2) He’s described in the Parker profile as the coalition’s minister “for looking round corners”. Perhaps he needs to crane his neck a bit more, then, because he’s not very good at it — this is a government that has executed an array of hasty and humiliating U-turns, from the proposed sell-off of our forests to school sports funding to the appointment of the Prime Minister’s personal photographer. Didn’t the Chancellor spot any of these ahead of time? And, say what you like about Thatcher, but the lady wasn’t for turning.

3) Osborne is praised for being a “political” chancellor but chancellors are judged on their economic — not political — legacies. Ask Messrs Lawson and Lamont. Or Tony Barber. And as Harold Macmillan remarked: “Events, dear boy, events.” The question is: will Osborne’s draconian cuts have a negative or positive impact on “events”? Will they rescue the British economy or imperil the “fragile recovery”? So far, the evidence suggests that they are doing the latter — unemployment is up, inflation is up, borrowing is up and, crucially, growth is down.

4) Osborne’s own political judgement has been suspect. In opposition, the shadow chancellor almost ended his own career when he went to war with Peter Mandelson over “Yachtgate“; Osborne is also the man who suggested to David Cameron that he hire Andy Coulson as his director of communications — and we all know how that ended.
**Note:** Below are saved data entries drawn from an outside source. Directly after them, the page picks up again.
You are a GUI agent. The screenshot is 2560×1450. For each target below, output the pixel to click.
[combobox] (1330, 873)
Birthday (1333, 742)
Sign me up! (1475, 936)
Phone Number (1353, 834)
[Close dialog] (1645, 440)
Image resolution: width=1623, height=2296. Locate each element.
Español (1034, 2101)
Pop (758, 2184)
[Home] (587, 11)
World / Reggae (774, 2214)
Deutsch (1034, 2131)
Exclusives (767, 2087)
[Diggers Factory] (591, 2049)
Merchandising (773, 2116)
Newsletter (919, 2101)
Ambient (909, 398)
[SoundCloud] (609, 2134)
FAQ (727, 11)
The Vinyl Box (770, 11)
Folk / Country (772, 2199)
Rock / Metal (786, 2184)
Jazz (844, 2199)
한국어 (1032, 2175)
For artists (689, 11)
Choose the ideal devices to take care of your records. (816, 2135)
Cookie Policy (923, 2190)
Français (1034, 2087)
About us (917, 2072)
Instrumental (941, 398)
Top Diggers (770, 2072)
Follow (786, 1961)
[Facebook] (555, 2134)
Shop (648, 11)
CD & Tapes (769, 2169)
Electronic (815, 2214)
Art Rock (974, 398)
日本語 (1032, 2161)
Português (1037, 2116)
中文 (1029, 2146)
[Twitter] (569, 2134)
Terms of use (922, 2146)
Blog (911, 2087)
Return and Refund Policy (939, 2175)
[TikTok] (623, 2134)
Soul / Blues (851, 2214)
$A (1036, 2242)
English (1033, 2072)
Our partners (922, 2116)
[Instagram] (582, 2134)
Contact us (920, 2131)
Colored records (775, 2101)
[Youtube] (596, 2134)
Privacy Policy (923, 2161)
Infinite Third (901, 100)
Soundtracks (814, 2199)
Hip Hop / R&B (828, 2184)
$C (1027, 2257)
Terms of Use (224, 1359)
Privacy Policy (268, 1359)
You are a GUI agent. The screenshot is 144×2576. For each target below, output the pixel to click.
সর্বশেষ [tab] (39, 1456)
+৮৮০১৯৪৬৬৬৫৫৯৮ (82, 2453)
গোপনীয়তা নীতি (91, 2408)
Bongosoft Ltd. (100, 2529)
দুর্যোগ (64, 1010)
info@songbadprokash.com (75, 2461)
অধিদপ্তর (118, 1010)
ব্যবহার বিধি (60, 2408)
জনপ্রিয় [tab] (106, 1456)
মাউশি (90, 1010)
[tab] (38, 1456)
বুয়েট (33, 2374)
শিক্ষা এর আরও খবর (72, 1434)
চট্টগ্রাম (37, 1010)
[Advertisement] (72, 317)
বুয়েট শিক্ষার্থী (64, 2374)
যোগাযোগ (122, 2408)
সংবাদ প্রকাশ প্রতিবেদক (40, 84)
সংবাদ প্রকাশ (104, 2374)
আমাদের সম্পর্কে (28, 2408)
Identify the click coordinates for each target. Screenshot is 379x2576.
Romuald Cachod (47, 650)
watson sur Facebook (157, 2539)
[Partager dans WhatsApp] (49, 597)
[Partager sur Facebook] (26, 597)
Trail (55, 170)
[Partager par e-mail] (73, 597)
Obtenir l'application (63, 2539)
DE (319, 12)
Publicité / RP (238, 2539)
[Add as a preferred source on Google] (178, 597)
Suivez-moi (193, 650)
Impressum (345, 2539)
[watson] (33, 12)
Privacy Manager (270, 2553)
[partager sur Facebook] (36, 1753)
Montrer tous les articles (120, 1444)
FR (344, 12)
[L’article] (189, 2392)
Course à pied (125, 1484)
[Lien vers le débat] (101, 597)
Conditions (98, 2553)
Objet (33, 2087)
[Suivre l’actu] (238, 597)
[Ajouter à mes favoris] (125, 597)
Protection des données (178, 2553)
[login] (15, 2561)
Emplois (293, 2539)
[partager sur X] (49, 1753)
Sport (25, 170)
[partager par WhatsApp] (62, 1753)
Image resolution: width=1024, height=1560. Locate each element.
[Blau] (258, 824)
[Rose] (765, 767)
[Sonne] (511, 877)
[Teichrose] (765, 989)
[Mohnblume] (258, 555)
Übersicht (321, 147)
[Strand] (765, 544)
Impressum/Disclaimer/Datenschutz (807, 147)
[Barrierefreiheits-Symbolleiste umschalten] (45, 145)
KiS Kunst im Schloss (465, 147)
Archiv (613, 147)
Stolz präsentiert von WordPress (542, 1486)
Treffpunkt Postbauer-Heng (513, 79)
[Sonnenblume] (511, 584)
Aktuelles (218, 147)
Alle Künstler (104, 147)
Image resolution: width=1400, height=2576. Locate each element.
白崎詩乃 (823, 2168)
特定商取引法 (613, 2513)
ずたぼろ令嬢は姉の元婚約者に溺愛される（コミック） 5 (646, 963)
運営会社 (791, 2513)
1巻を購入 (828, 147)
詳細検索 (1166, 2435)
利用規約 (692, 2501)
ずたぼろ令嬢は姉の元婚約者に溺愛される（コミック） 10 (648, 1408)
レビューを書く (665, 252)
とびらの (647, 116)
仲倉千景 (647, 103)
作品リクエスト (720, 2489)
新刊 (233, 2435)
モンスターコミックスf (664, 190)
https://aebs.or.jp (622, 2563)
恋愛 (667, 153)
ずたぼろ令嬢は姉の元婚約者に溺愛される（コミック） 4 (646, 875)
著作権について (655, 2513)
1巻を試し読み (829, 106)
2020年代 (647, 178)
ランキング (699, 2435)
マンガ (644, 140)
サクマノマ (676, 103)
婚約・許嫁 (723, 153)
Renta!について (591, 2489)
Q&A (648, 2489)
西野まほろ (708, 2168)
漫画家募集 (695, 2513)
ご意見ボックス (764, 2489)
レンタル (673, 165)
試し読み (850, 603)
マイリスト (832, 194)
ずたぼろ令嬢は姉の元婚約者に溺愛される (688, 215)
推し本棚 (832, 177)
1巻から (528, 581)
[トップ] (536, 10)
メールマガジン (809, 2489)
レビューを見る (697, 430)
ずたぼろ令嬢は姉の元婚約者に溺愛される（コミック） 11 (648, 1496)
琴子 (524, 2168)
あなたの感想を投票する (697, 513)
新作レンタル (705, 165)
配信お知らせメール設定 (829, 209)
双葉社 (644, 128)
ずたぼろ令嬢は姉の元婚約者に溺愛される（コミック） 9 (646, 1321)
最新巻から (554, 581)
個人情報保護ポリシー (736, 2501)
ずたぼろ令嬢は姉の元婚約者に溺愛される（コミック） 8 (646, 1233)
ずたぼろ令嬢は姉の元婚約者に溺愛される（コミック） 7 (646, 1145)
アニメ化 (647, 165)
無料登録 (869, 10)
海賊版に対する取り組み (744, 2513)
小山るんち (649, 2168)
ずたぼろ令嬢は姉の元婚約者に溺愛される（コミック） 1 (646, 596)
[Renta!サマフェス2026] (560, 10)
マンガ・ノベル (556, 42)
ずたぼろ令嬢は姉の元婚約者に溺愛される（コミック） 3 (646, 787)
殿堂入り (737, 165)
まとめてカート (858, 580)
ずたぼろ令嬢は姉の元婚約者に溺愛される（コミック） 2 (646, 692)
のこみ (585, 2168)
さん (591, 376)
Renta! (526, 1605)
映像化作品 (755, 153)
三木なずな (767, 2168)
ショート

5) Returning to the Thatcher theme, the Iron Lady exuded calm and confidence; compare and contrast her performances under fire with Osborne’s panicked and pale-faced reaction to the negative growth figures that were published in January. The Chancellor was lost for words, blaming “the snow” over and over again (16 times in a single interview). Politicians should be judged on how they behave in a crisis or when the chips are down.

6) Poor Gideon is crippled by the fact that he isn’t just an ex-Bullingdon Club toff: 20 years on, he still looks and sounds like a Bullingdon Club toff. He is the real-life personification of the toxic “Tory boy” caricature, right down to his braying, sneering voice. Is it any wonder that the Tories spent £100 an hour on voice coaching for the shadow chancellor in opposition?

7) He might be popular with the press and his pals in the City of London but he has yet to win the trust or affection of the public — and he is hardly likely to do so in an “age of austerity”. As Parker concedes: “[I]t could be said that Osborne has built good relations with just about every group important to his future political success, except one: the electorate.” The latest Ipsos-MORI poll shows the shadow chancellor, Ed Balls, has approval ratings of 36 per cent while the Chancellor’s are at 35 per cent. Almost half the public (45 per cent) are dissatisfied with Osborne’s performance compared to just under a quarter (23 per cent) last year.

The Chancellor told friends before the election that he would be the most unpopular man in the country within six months. Thanks to the human shield that is Nick Clegg, that hasn’t happened yet . . . but give it time. By the end of this parliament, I suspect Boy George will make Norman Lamont look like Barack Obama at his peak.